И. С.: Скажем так, еще не все результаты просчитаны. Многое нужно осмыслять. Для меня было важно в первую очередь понять, о чем думает молодежь. Будущее любого региона, любого сообщества определяется тем, чего хочет в этой жизни и за что готова бороться молодежь. И еще одна из задач нашего исследования — дать достоверную информацию. Для людей страшно все незнакомое. Этот барьер по отношению к мусульманам в немусульманской среде, опасение и часто неприязнь, отторжение, ощущение чужака — все это во многом вырастает из незнания. Что значит «чужак»? Это человек, которого мы не можем прогнозировать. От которого можно ожидать чего угодно. Я довольно много обсуждала с обычными людьми всю эту историю с запретом хиджабов, и один из основных аргументов был такой: мы же свинину есть их не заставляем! Ребята, кто вам сказал, что запрет на свинину для мусульман важен, а хиджаб нет? А вот сидит в голове, что свинину нельзя, а запретить хиджаб можно. Я считаю, что в этом смысле знание — очень важный элемент, потому что оно снижает неопределенность. Именно ощущение неопределенности и непросчитываемости издержек взаимодействия больше всего осложняет жизнь и, кстати, в числе прочего, толкает людей к радикальным идеологиям. У меня нет таких амбиций, чтобы сказать: я людям все объяснила про их жизнь. Но это повод задуматься.
С. А.: На круглом столе в Махачкале, где недавно обсуждались первые ваши выкладки, собрались представители официального духовенства и разных течений ислама, юристы, журналисты. И самое интересное было, как мы все сообща (такие разные, во многом антагонисты) пытались разобраться, что стоит за тем или другим ответом. И это был кайф какой-то, прекрасный процесс совместного думанья. И там не было врагов, даже оппонентов не было, и никто не был лишним.

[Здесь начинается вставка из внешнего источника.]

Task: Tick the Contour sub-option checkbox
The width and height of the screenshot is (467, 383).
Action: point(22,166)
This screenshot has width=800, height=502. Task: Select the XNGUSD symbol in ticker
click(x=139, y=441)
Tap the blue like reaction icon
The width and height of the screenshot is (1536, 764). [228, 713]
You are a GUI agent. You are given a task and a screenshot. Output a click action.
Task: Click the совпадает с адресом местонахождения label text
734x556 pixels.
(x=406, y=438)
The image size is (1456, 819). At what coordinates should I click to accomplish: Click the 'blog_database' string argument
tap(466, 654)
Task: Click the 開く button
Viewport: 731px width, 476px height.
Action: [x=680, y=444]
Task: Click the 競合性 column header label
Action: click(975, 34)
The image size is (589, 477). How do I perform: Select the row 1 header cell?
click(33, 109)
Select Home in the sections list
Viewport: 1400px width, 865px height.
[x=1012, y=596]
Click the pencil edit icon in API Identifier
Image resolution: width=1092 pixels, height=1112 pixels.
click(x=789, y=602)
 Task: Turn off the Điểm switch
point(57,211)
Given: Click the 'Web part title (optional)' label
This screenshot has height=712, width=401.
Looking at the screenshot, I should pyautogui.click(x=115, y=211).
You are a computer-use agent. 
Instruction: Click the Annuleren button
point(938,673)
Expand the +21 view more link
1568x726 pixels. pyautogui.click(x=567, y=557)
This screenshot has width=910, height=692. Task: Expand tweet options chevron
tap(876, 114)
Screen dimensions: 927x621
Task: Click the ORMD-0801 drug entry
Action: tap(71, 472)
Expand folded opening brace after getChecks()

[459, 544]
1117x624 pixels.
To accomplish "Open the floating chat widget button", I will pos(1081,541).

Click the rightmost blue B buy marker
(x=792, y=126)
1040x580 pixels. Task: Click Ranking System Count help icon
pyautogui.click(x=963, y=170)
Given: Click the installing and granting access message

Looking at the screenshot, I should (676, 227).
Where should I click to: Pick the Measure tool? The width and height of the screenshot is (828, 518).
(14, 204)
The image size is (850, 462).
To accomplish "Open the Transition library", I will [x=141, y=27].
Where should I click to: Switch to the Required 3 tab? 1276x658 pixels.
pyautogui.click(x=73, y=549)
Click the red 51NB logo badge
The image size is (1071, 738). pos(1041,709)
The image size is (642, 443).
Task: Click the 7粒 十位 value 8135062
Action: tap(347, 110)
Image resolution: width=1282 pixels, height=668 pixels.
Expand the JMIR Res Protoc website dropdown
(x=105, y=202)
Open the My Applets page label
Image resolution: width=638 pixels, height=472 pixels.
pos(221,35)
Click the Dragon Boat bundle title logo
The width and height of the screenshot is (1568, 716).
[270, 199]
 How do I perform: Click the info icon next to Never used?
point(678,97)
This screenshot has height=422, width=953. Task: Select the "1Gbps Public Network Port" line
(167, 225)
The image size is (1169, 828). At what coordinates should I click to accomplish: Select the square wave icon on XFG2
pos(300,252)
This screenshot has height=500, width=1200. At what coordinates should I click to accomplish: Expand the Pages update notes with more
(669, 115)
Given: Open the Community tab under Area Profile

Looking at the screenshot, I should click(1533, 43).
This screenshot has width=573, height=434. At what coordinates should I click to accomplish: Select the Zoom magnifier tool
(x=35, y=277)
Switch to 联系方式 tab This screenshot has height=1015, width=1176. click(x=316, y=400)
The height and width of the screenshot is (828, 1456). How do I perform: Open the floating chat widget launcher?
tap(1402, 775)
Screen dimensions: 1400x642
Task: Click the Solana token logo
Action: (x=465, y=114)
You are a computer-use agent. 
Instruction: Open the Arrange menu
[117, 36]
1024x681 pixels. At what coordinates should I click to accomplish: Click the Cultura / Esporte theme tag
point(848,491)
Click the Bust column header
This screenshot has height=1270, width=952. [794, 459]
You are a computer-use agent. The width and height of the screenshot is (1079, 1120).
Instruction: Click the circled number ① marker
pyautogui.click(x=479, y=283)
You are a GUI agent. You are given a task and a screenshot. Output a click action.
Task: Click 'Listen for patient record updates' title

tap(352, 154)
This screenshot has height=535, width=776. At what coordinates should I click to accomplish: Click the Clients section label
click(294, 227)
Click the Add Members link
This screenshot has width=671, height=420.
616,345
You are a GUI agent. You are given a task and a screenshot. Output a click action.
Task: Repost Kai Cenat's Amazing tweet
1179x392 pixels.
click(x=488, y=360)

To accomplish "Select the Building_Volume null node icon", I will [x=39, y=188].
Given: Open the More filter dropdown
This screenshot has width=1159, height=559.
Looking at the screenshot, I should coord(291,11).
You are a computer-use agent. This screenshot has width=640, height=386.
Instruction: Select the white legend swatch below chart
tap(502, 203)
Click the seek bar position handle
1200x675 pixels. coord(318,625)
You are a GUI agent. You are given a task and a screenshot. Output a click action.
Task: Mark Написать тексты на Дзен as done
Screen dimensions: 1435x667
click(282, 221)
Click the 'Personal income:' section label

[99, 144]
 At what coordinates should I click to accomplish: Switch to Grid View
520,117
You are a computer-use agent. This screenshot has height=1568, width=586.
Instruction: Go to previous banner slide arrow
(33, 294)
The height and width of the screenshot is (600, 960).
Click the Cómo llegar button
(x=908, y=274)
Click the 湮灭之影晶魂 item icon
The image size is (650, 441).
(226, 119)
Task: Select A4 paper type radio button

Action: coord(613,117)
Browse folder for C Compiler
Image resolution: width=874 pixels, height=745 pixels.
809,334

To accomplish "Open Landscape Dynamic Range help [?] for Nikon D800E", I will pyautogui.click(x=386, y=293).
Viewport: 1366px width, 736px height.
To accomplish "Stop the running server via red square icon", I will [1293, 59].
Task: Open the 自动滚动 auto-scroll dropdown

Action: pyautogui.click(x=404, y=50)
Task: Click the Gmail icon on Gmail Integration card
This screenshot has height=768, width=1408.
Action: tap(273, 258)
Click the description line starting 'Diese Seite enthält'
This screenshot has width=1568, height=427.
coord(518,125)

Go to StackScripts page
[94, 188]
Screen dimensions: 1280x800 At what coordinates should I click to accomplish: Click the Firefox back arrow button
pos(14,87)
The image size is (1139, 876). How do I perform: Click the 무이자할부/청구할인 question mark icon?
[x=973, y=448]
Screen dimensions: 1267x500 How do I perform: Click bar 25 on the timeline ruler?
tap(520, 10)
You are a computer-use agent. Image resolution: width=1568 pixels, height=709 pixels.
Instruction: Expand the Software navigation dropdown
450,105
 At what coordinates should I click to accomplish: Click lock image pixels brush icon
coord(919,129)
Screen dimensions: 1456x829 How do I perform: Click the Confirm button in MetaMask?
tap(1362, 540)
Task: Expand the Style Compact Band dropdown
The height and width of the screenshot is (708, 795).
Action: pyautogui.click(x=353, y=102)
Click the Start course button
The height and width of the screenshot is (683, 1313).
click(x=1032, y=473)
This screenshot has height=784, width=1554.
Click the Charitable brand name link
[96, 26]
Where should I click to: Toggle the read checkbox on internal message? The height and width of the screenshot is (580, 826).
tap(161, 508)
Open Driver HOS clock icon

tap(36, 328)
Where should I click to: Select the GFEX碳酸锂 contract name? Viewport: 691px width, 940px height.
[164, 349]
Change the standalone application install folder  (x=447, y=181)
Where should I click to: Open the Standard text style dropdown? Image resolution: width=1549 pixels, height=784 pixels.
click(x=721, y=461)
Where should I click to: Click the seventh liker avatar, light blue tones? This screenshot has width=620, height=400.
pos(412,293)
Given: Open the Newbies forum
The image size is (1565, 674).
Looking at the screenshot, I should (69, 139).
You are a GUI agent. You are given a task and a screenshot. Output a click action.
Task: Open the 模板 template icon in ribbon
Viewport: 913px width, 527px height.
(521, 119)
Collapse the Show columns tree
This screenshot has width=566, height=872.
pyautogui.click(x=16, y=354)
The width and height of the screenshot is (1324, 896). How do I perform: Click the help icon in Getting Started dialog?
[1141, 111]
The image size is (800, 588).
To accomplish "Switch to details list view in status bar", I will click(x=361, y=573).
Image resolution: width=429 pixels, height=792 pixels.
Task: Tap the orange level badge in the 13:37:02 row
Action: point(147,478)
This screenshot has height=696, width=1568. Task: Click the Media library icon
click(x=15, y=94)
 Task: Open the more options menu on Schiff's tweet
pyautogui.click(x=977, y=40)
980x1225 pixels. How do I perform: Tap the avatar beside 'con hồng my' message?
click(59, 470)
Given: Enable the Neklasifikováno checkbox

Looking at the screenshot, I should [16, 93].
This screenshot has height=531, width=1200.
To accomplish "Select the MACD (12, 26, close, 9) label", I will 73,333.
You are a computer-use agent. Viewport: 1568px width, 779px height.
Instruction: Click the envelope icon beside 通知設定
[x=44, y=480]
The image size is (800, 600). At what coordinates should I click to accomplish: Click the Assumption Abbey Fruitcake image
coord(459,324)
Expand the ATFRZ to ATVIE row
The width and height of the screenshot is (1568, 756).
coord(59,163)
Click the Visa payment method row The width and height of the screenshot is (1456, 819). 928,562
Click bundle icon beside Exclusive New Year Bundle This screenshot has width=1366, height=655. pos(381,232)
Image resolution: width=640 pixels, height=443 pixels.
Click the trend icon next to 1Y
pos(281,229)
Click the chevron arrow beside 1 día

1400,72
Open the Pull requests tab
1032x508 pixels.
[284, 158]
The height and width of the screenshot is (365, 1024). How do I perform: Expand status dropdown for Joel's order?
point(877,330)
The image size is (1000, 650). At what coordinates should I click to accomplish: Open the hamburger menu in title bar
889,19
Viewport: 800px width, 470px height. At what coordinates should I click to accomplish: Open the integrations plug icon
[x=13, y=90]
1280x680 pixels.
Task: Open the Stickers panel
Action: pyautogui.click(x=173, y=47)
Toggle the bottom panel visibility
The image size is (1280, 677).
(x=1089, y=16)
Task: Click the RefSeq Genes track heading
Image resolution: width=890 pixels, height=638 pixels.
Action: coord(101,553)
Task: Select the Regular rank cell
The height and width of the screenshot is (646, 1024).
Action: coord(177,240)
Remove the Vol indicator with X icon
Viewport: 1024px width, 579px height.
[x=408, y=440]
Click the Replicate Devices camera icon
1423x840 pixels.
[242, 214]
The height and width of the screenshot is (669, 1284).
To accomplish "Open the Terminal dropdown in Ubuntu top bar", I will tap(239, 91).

И. С.: Я была поражена тем, насколько разные люди и на самом деле абсолютно не конфронтационно, а очень вместе пытались генерировать объяснения тех или иных вариантов ответа. Это для меня самое важное. Ты же видела, насколько это было общее настроение: а может, так, а давайте подумаем так. И не было этой сшибки лоб в лоб, что бывает, когда речь идет о каких-то идеологических вопросах. Вот это очень важно. Не то, что раньше все было непонятно, а теперь мы взяли и все объяснили. А именно то, что люди вместе могут думать над результатом. Мне вообще кажется, что готовность думать — это то, что может объединять очень разных людей.